• **WHAT IS EXPECTED**: Below are the records; print them again exactly and omit the pictures.
━━━━━━
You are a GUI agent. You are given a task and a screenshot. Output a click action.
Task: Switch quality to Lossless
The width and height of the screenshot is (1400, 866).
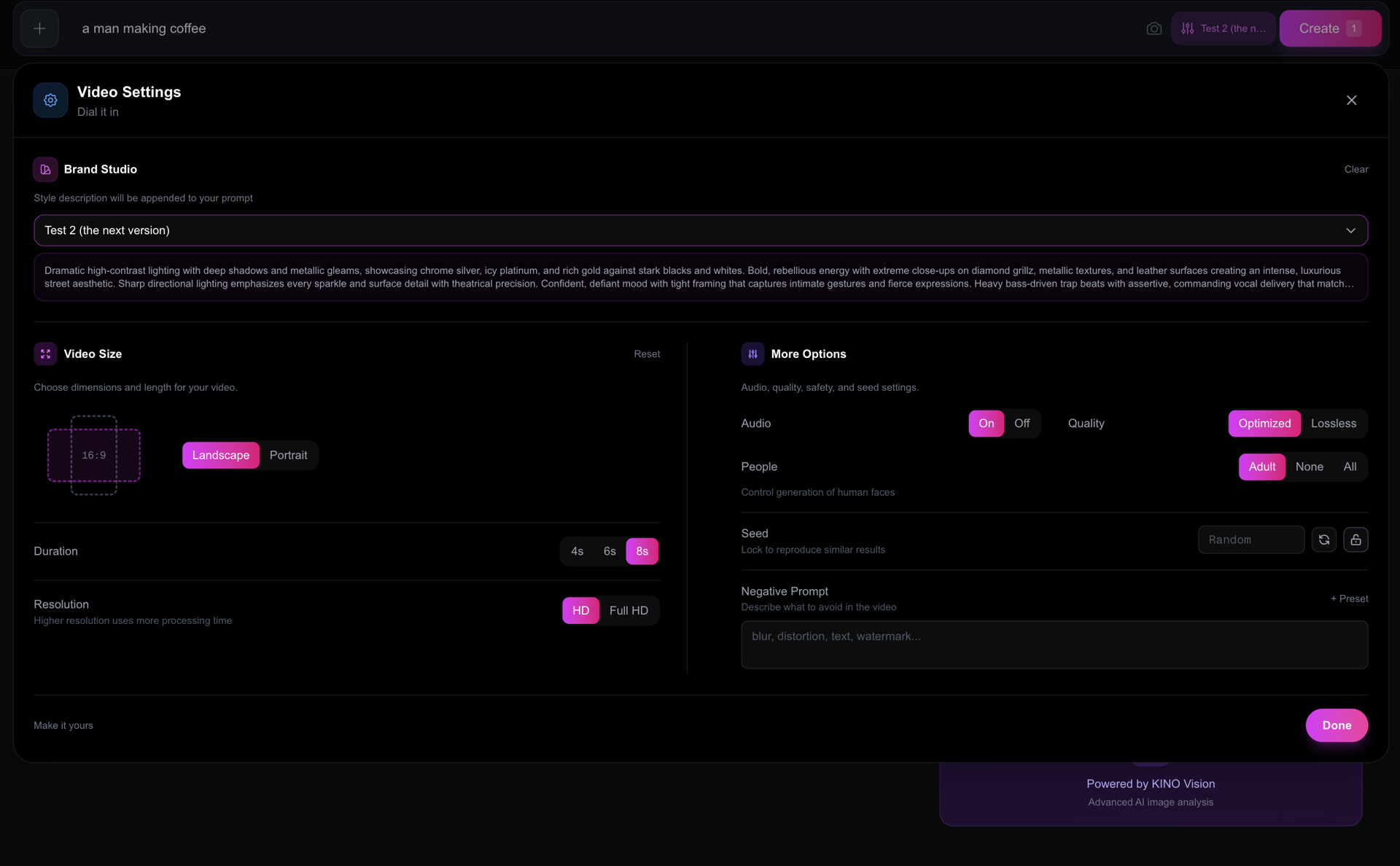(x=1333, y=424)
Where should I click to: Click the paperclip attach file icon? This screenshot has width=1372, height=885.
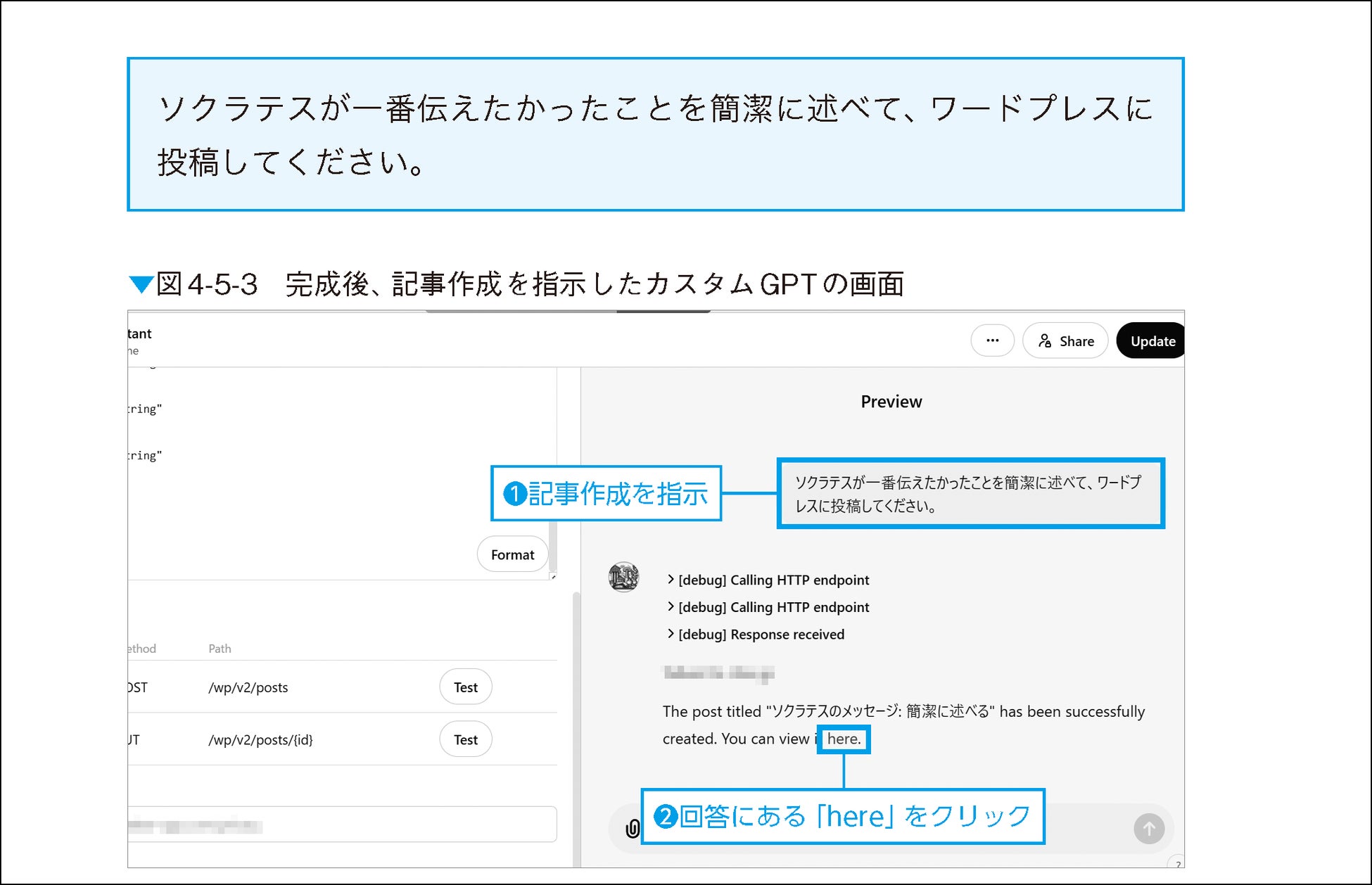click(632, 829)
━━━━━━
• **EXERCISE RESULT**:
You are a GUI agent. You are given a task and a screenshot. Output a click action.
Task: Switch quality to Lossless
The width and height of the screenshot is (1400, 866).
(x=1333, y=424)
Where should I click to: Click the paperclip attach file icon? This screenshot has width=1372, height=885.
click(632, 829)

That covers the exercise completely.